Menurut Wagiyo, praktisi hukum yang sejak lama menangani masalah kredit macet di berbagai Perusahaan Leasing dan juga sebagai Litigasi Manager di PT SGMW Multifinance Indonesia atau Wuling Finance, adapun pelaksanaan eksekusi sertifikat jaminan fidusia melalui pengadilan negeri sesungguhnya hanyalah sebagai sebuah alternatif yang dapat dilakukan dalam hal tidak ada kesepakatan antara kreditur dan debitur baik berkaitan dengan wanprestasi maupun penyerahan secara sukarela objek jaminan dari debitur kepada kreditur.

“Sedangkan terhadap debitur yang telah mengakui adanya wanprestasi dan secara sukarela menyerahkan objek jaminan fidusia, maka eksekusi jaminan fidusia dapat dilakukan oleh kreditur atau bahkan debitur itu sendiri,” katanya.

Bahwa, Lanjut Wagiyo, Putusan MK tersebut sebenarnya tidak ada yang berbeda dengan putusan yang baru, putusan yang baru hanya merupakan penegasan saja terhadap putusan sebelumnya.

“Jika tidak ada kesepakatan para pihak ya mekanisme eksekusi jaminan fidusia harus tetap melalui pengadilan, hal ini untuk mengindari tindakan yang tidak di inginkan dilapangan saat pelaksanaan eksekusi serta dapat memberikan keseimbangan posisi hukum para pihak,” ujar Wagiyo.

Wagiyo memanparkan, bahwa permasalahan eksekusi jaminan fiducia sebenarnya tidak akan terjadi jika para pihak menyadari dan taat pada isi perjanjian kredit.

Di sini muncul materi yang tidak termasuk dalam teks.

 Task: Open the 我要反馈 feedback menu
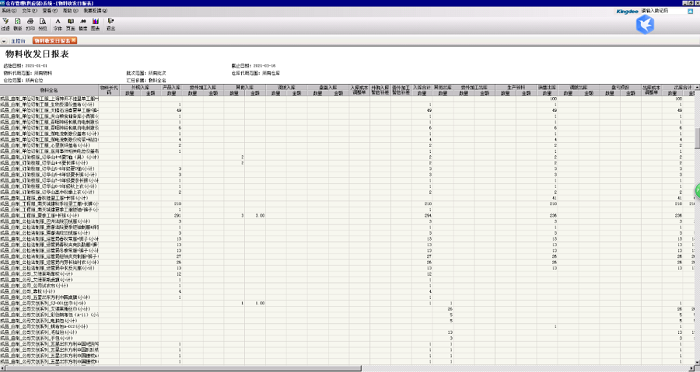[x=95, y=11]
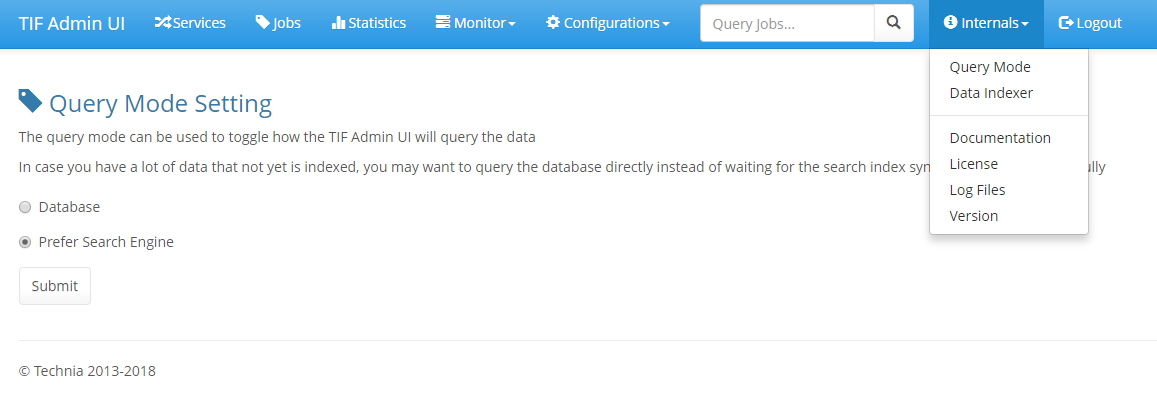1157x412 pixels.
Task: Click the Services shuffle icon
Action: 163,23
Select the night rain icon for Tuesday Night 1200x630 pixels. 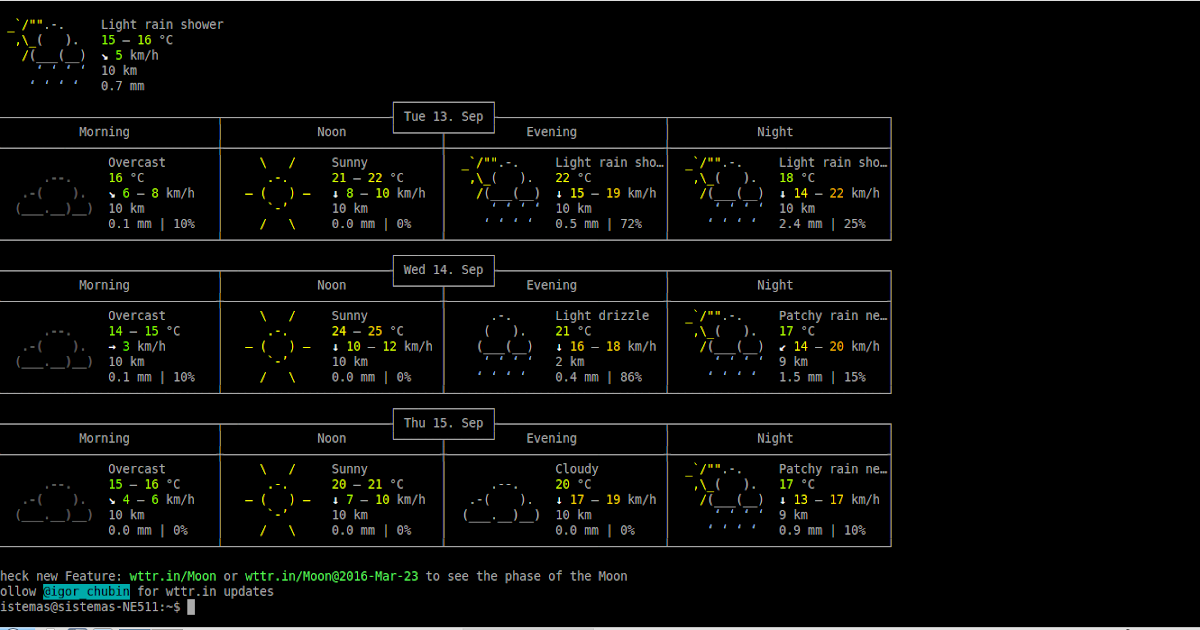point(725,192)
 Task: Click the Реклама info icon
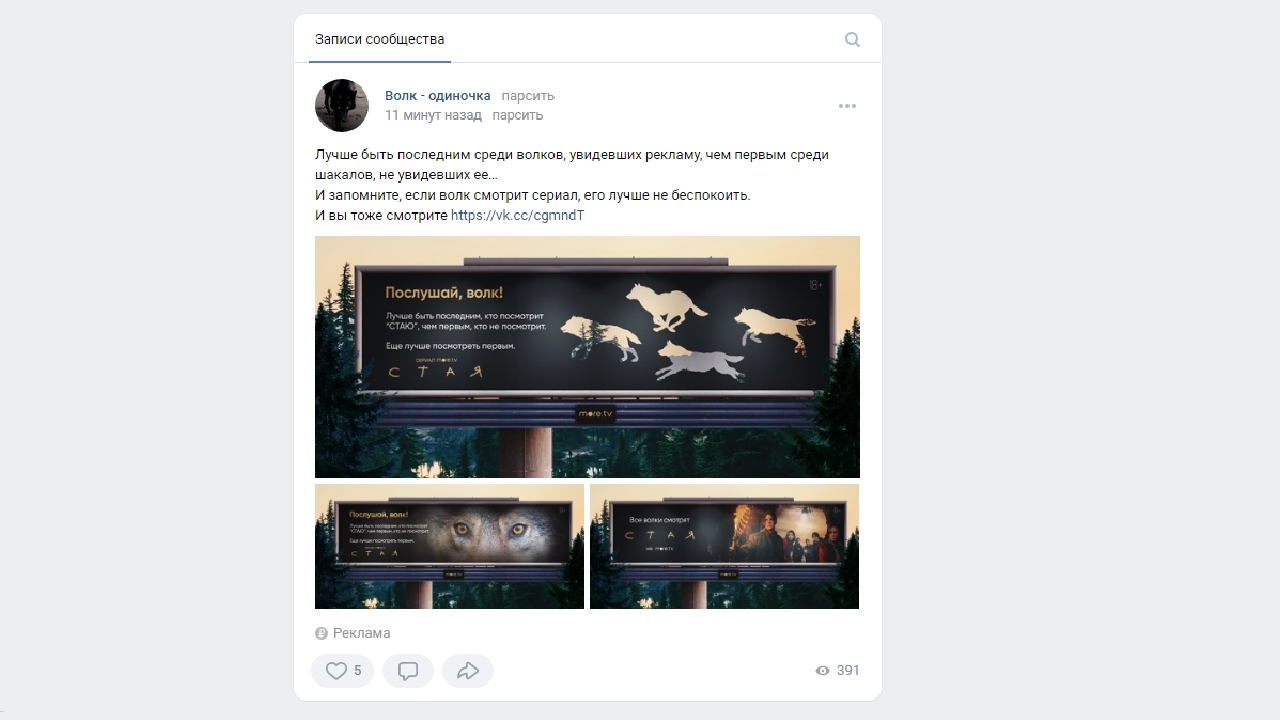click(x=321, y=634)
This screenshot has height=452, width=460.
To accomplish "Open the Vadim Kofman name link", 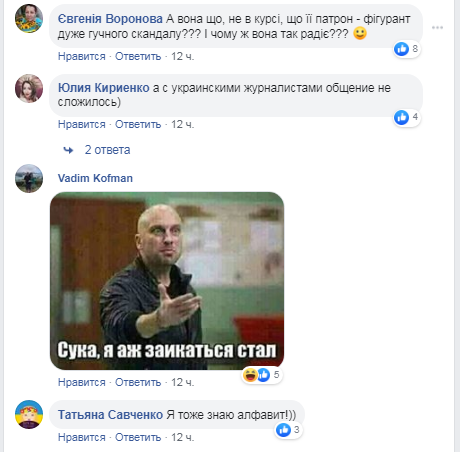I will pos(95,178).
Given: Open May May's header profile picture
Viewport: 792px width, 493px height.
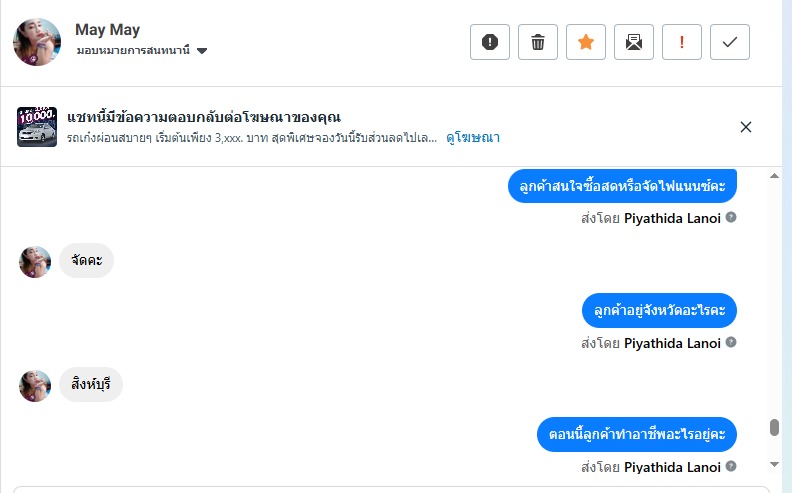Looking at the screenshot, I should click(37, 42).
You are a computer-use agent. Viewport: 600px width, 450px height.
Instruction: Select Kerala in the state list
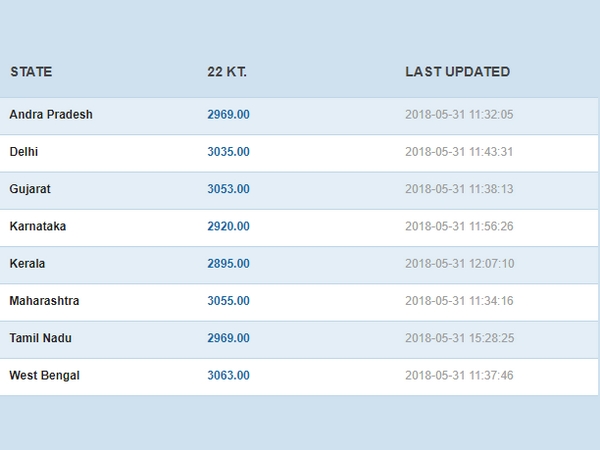[28, 264]
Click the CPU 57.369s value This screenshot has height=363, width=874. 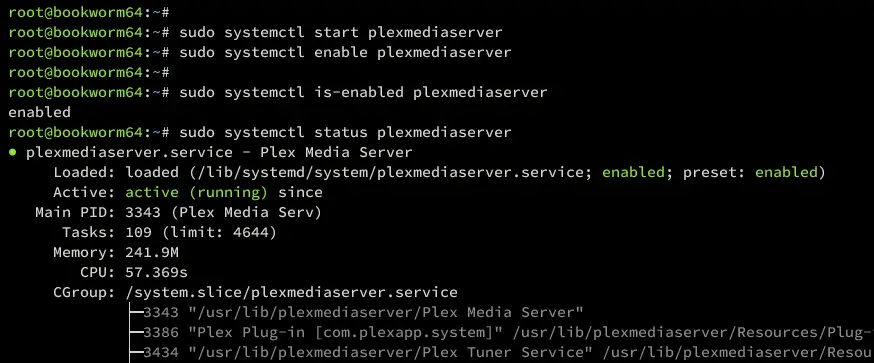point(156,273)
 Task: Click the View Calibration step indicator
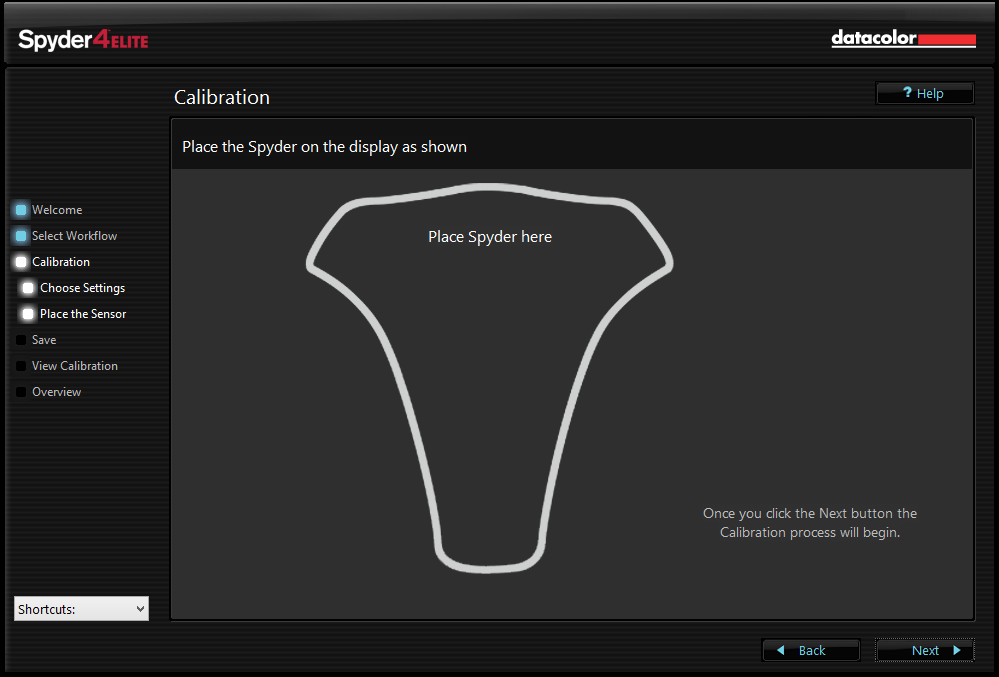(20, 365)
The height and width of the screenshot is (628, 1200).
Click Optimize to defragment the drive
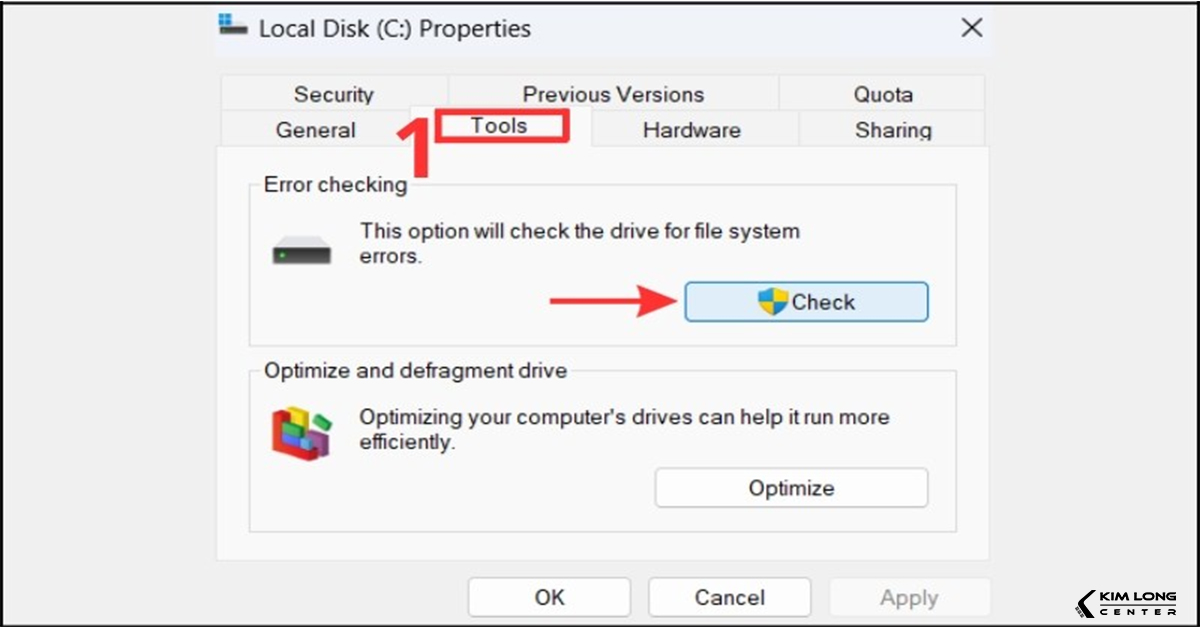coord(791,488)
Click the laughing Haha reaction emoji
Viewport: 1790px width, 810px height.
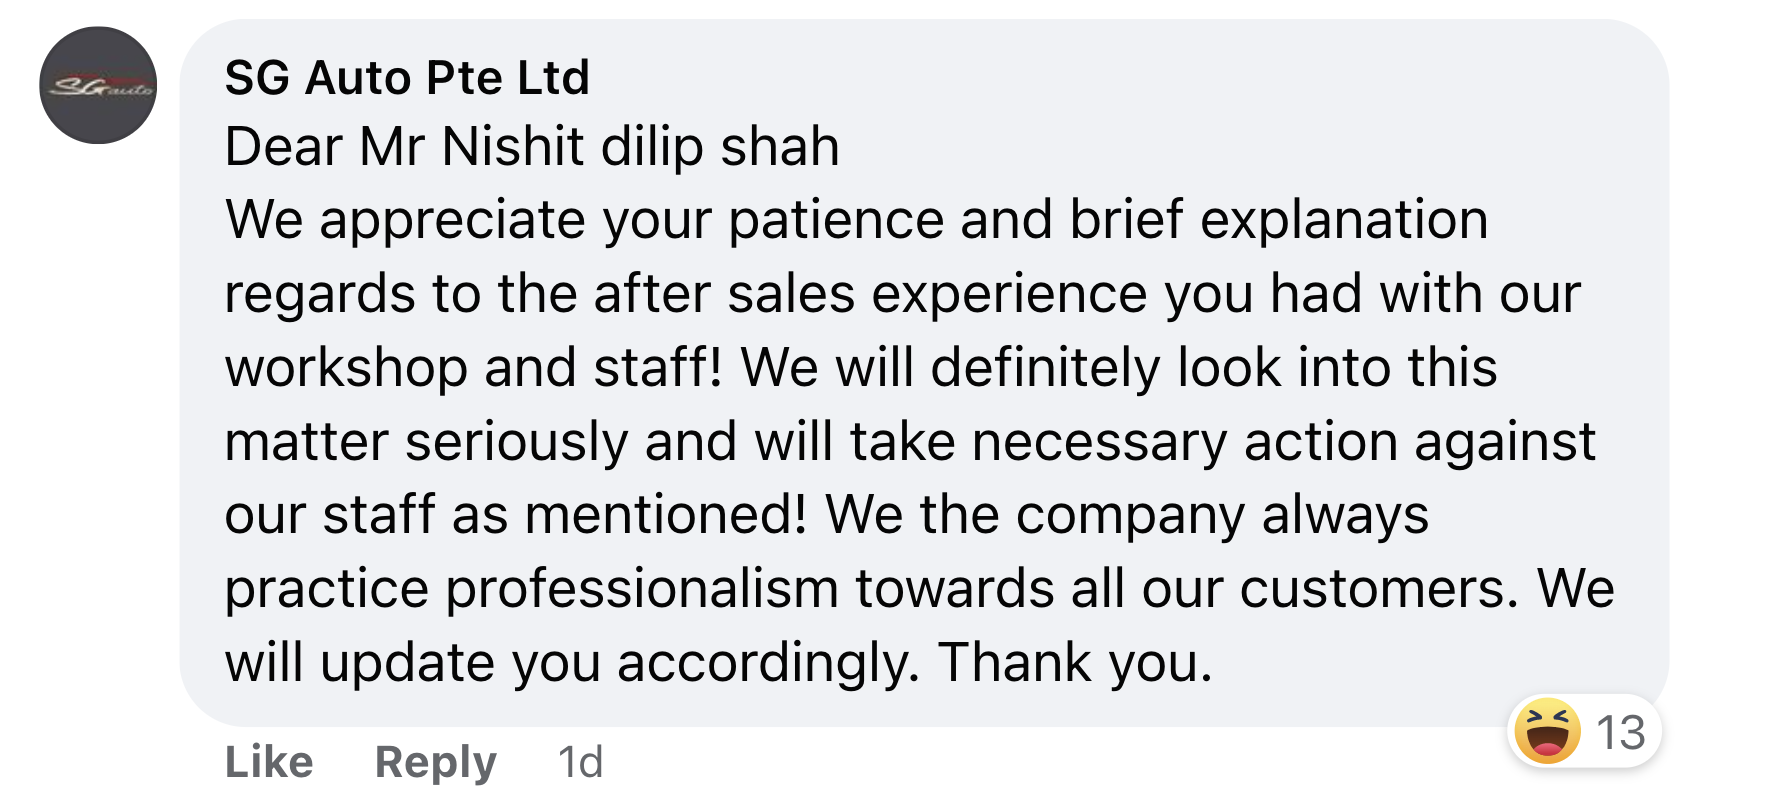[x=1547, y=731]
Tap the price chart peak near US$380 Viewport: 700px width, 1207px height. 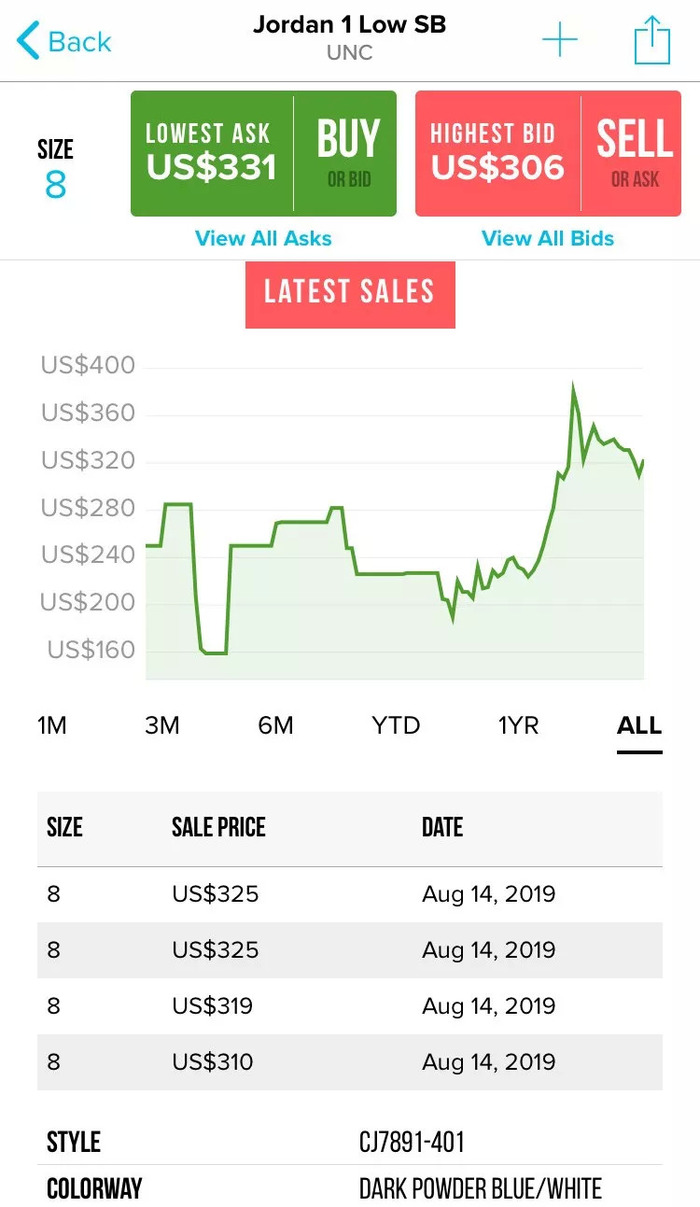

Masalah muncul biasanya karena ada pihak yang tidak fair dan tidak menghargai isi perjanjian kredit yang telah dibuatnya.

Debitur biasanya menggunakan alasan untuk bisa mengulur waktu agar tetap bisa menggunakan jaminan fidusia dan bahkan ada juga pihak debitur yang nakal pada saat penerima fiducia akan mengambil objek jaminannya karena debitur wanprestasi ternyata objek jaminan dimaksud sudah tidak ada ditempat debitur,” ujarnya.

Padahal, lanjut dia, pada pasal 30 Undang Undang No 42 Tahun 1999 Tentang Jaminan Fiducia, menyebutkan “Pemberi fidusia wajib menyerahkan benda yang menjadi objek jaminan fidusia dalam rangka pelaksanaan eksekusi,” katanya.

Jika hal tersebut diatas terjadi, maka jelas Wagiyo, Putusan Pengadilan dibutuhkan untuk melakukan eksekusi jaminan fidusia karena tidak ada alternatif pilihan lain.

Untuk itu ujar Wagiyo, sebagai praktisi hukum yang sudah lama menangani masalah kredit macet di berbagai Perusahaan Leasing dan Finance mengingatkan agar para pihak baik debitur maupun kreditur untuk fair dan saling menghormati isi perjanjian yang telah dibuatnya.

“Jika debitur mulai menunggak atau wanprestasi maka kewajiban kreditur segera mengingatkan agar debitur menyadari dan tahu bahwa dirinya sudah wanprestrasi (menunggak), dan debitur segera mentaati isi perjanjian,” ujar pria beruban ini.(der)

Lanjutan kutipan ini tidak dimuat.